Netflix (NFLX) has really become a fun name to watch come earnings season. The stock doesn’t react as harshly to the usual metrics such as earnings and revenues, and you never quite know what Reed Hastings is going to do.
Going into the Q3 report, the Estimize consensus is calling for EPS of $0.09, two cents higher than both Wall Street and company issued guidance. Revenues of $1.75B are just about in-line. This indicates another down quarter, with YoY earnings growth of -36%, but an increase of 24% on the top-line, just about where it has been for the last 8 quarters.

Of course the metric to watch here is always subscriber numbers, consensus is calling for 1.4M net additions domestically, and 2.44M internationally, for a total of 3.84M, much higher than last quarter’s blowout results of 3.28M. There are still concerns that the domestic business is saturated at this point, and increasing competition from the likes of HBO, Comcast (CMCSA), Hulu and Amazon (AMZN) does not help. International expansion has certainly aided with user additions, while taking a bite out of the bottom-line. The company just launched in Japan last month, is getting started in Spain, Portugal and Italy this month, and is eying Hong Kong, Singapore, Taiwan and South Korea for 2016. Latin America in particular has been strong, and will only improve if rumors that Netflix may receive rights from Walt Disney to stream five “Star Wars” movies in Latin America proves true. This quarter investors will also be interested in hearing about any expansion plans in China.

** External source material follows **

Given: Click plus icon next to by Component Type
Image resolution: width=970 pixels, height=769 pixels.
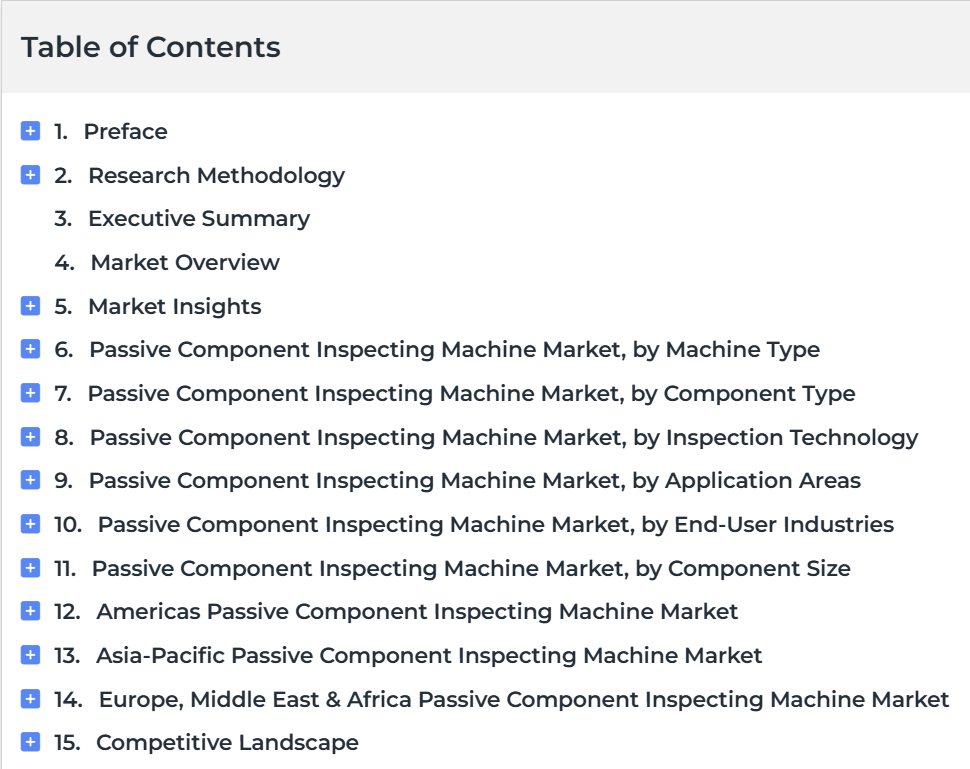Looking at the screenshot, I should 30,393.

Once seen as purely a content aggregator, Netflix is now a creator of it’s own wildly popular, emmy award winning, original content. However, Q3 suffers from the lack of a real hit show. The first quarter had the latest season of House of Cards, while the second quarter had Orange is the New Black. The third quarter did release Narcos which was heavily promoted, but success of the show remains to be seen. The company is relying on hits as its content obligations continues to balloon.

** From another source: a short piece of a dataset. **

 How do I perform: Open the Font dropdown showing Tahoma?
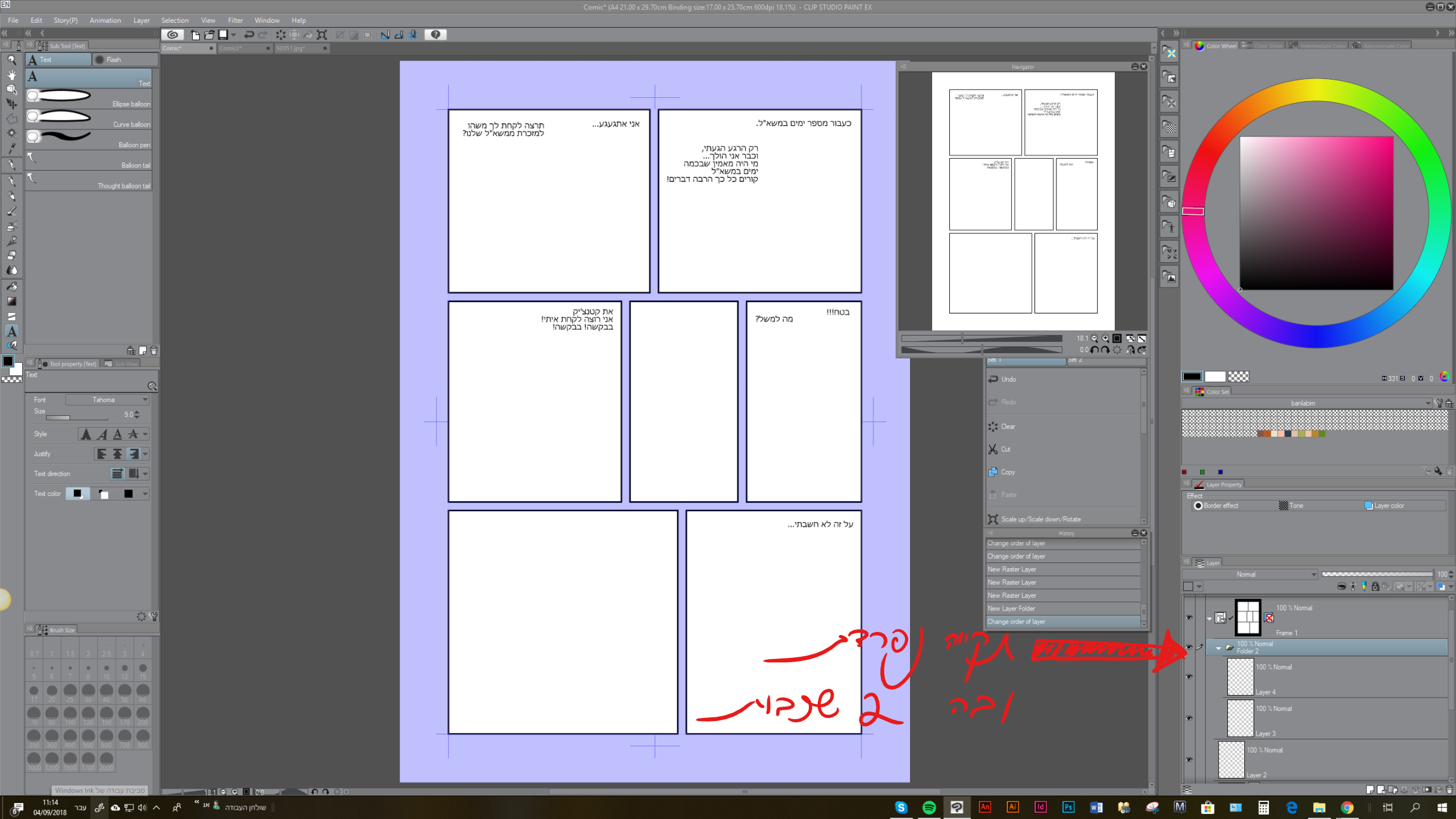pos(107,399)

Due to the burdening cost of producing original content, the company announced it will be implementing a price increase. Netflix with now charge $1 more for it’s most popular “standard” subscription, bringing the price up to $9.99 a month. A similar increase in May 2014 didn’t seem to scare away customers.. the first raise since the pricing debacle of 2011 which sent customers fleeing. Raising the price to $10 puts Netflix on par with its competitors for one thing. Secondly, investors may take this as a sign that the price increase is necessary to maintain margins, especially with all of the spending that is occurring. Current customers will get grandfathered into their current subscription payment for a year, but there is always the possibility that when that expires churn will increase.
Another big question mark going forward is how the loss of Epix titles will impact the company. Netflix announced last month that they would not be renewing their deal with Epix, and as a result subscribers will no longer be able to stream franchise hits such as The Hunger Games and Transformers as well as a slew of other popular titles. Epix instead has struck a deal with Hulu, and is also available on Amazon and cable. While Netflix’s original content distinguishes the service from competitors, it still relies on popular movies and televisions shows to diversify its offerings and keep customers happy.
Overall it should be another great quarter for Netflix, but the company will have to address questions on a number of headwinds including costs, competition and churn. At this juncture investors don’t seem terribly worried, bringing the stock up 127% this year alone.